愛は免罪符たり得ない

「・・・そう固くなるなと本来なら言いたいが、そんな気軽に言える事じゃなかったとくらいはお前達も分かるだろう。現にあの後は軒並み揃って俺達は他国からの来賓に対しての対応もそうだが、お前らの行動に対してどうするのかと色々と協議を重ねたりだとかしてきた。そして今日ここに呼び出したのはそれらの決定についてを伝えるためだ」
「「っ・・・」」
そんな反応な仕方ないとばかりにピオニーは答えを待たずに話をしていくのだが、二人は決定との言葉に自然と体を固くしていた。いい予感を感じさせない話の流れもあって。
「まぁお前達も少しは感じているだろうが、決していい話題ではない。ただそれでもお前達にとっていい事をまず先に教えてやるが・・・今回のことでルークとナタリアの結婚は破談にした上で、アッシュとナタリアのお前達を結婚させることにした。だからお前達はもう夫婦ということになる」
「「・・・え?」」
だが続けられたピオニーからのいいことの中身についてに二人はたまらずキョトンとしたように声を漏らし、目を丸くした。いいこととは言われはしたが、まさか本当にあんなことをした二人の仲を認めるばかりか結婚なんてことにすると思っていなかったというよう。
「・・・信じられないといった様子だが、これに関してはやむを得ない処置といった意味合いを占めているからだ。現にあの結婚式の場にてお前らがルークをどかして誓いの口付けを交わしたこともそうだが、後でお前達に話を聞けばもう契りを交わしたどころか、子どもが出来てもおかしくはないというように言ったことが大きく作用したのもあってだ」
「「っ・・・!」」
ピオニーはまたその様子について指摘しつつ話を進めるが、雰囲気は変わらないままなのに話の中身を受けて二人はたまらず恥ずかしげに顔を赤くした。

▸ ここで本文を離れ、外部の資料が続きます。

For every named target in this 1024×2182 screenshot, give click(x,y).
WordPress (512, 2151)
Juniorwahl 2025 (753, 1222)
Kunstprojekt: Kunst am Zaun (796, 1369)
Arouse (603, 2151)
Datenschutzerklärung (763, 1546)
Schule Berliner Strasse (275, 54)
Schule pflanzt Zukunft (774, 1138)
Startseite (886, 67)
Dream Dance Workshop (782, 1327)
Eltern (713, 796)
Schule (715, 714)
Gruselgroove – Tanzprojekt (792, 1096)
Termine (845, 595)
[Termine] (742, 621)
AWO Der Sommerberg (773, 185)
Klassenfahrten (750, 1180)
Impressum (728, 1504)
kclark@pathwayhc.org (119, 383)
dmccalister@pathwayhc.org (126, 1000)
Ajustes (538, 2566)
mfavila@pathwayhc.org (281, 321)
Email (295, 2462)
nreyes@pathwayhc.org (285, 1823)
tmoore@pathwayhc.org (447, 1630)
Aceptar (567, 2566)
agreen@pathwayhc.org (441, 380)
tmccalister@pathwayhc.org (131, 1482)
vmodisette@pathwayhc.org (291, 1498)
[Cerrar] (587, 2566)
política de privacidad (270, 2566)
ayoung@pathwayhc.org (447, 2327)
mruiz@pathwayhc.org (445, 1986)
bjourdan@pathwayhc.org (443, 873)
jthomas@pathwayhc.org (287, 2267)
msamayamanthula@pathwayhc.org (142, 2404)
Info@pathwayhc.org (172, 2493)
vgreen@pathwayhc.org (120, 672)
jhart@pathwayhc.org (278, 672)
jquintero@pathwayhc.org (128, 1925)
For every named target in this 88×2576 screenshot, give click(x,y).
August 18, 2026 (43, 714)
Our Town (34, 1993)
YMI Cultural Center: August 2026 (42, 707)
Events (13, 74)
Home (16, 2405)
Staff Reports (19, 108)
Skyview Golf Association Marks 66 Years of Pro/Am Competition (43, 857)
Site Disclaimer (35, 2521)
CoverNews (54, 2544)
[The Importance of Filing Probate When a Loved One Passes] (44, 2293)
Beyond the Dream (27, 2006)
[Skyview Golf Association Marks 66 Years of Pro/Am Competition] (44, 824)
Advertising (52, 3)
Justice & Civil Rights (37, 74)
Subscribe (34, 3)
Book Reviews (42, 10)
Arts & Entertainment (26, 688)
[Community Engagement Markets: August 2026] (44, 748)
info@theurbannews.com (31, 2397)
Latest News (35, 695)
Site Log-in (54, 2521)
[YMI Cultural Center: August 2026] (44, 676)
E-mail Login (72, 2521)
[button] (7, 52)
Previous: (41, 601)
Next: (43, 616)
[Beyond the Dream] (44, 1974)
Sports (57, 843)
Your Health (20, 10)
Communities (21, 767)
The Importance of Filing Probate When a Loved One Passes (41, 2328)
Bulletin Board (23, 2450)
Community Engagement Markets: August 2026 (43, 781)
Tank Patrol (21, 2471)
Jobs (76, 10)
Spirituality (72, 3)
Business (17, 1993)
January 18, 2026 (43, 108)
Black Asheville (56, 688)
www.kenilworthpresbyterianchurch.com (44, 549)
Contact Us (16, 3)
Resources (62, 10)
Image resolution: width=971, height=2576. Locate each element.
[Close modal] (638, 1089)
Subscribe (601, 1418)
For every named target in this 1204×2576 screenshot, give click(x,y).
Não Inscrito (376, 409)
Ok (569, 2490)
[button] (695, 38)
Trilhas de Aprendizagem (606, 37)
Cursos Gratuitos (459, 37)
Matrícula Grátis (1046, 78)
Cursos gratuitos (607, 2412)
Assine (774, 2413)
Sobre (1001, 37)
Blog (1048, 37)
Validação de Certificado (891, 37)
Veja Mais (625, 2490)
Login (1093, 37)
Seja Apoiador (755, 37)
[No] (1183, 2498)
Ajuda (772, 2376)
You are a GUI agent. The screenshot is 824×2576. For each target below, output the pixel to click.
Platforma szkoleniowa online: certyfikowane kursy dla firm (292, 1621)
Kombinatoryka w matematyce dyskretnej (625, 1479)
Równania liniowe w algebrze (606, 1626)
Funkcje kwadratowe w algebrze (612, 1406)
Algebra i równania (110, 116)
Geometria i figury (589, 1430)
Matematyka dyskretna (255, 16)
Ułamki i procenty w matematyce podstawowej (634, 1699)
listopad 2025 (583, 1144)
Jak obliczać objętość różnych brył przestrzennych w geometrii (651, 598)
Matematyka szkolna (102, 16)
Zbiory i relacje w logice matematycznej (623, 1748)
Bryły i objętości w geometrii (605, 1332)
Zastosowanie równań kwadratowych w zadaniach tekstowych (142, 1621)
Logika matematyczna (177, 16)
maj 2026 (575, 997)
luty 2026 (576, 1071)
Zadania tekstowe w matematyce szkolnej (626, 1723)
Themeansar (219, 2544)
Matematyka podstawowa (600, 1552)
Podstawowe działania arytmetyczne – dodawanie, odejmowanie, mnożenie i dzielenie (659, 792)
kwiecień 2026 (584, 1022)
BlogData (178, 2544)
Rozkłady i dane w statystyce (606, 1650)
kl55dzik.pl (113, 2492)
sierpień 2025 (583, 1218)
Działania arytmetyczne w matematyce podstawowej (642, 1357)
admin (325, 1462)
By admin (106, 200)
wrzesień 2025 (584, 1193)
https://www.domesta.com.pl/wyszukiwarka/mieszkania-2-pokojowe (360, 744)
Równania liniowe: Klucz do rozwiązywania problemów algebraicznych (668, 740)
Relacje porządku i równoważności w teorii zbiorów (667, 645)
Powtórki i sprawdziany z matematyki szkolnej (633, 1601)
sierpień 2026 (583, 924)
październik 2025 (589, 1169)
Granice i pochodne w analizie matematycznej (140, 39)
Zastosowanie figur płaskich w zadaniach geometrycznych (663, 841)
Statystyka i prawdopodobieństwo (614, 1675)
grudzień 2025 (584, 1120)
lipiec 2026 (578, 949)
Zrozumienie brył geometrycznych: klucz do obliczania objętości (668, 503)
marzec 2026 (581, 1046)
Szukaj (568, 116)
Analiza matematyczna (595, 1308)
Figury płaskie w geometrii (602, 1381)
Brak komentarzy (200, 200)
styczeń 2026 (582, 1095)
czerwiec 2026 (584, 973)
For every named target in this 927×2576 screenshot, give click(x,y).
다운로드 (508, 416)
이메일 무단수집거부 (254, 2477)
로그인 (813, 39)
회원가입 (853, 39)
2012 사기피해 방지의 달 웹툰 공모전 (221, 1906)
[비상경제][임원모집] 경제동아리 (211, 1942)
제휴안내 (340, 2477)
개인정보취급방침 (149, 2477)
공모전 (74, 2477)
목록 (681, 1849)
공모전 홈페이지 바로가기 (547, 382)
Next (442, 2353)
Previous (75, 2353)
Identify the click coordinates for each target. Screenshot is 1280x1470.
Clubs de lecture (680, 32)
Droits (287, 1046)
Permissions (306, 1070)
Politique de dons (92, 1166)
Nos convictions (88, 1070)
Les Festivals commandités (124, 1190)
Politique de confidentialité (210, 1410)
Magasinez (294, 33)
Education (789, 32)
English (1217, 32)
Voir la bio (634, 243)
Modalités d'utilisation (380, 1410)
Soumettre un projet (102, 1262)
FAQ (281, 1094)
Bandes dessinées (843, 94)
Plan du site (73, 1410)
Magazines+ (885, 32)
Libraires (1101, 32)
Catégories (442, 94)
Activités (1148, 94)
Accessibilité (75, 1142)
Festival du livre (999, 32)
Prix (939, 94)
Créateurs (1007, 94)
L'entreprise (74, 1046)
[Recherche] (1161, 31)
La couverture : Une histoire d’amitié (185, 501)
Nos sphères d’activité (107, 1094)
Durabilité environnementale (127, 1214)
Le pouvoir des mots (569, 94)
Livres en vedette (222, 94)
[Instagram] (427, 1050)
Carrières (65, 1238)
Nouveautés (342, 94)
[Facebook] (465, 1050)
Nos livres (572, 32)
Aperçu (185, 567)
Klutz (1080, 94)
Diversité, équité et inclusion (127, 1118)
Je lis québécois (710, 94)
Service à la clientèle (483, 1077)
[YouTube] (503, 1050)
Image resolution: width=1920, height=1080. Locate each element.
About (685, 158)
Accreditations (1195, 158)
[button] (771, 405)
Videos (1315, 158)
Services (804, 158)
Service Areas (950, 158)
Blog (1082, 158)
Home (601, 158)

・・・結婚式を中止にした後でインゴベルト達はアッシュとナタリアをどういうことだと問い詰めるような形で話をした。だがそこで出てきたのはナタリアがやはりアッシュとでなければ結婚したくないと言った上で、アッシュがナタリアに応えたとのことだが・・・そこで恥ずかしげに言いにくそうにしながらも自分達の想いを挫かせない為にもと、体を重ねたばかりか避妊の為の行為を取らなかったことからナタリアはアッシュの子どもを身籠っている可能性すらあると二人は話した。

その話にインゴベルト達は絶句せざるを得なくなった・・・あんな形で結婚式を台無しにされた事はこの時点で誤魔化しようのない事ではあったが、そこに輪をかけてとんでもない爆弾が投下されたのだ。結婚式をハナから台無しにする計画を立てていた上で、更には自分達が結ばれる為にと子どもが出来るように体を重ねていたということに。

・・・こんな爆弾も爆弾な事実を前にして、インゴベルト達は混迷に陥るしかなかった。これが百歩譲ってルークとナタリアがそういうことをしても、若気の至りであるといったように済ませることもだが、妊娠して出産してもそうした時期に関してはある程度誤魔化しはつくが、そんなことどうしようも出来ない事ばかりをしでかしてきたのだ。それも一番の障害となり得る事として、二人が自分達が結ばれる事を頑として譲らないという形でだ。

だからインゴベルト達は一端二人を退出させた上で自分達でどうするのかと話し合った結果として、二人を結ばせる事にしたのである。今当人達は自分達がやってきたことに恥ずかしそうにしているが・・・そんな気持ちはすぐに消え去るような事をすると決めた上でだ。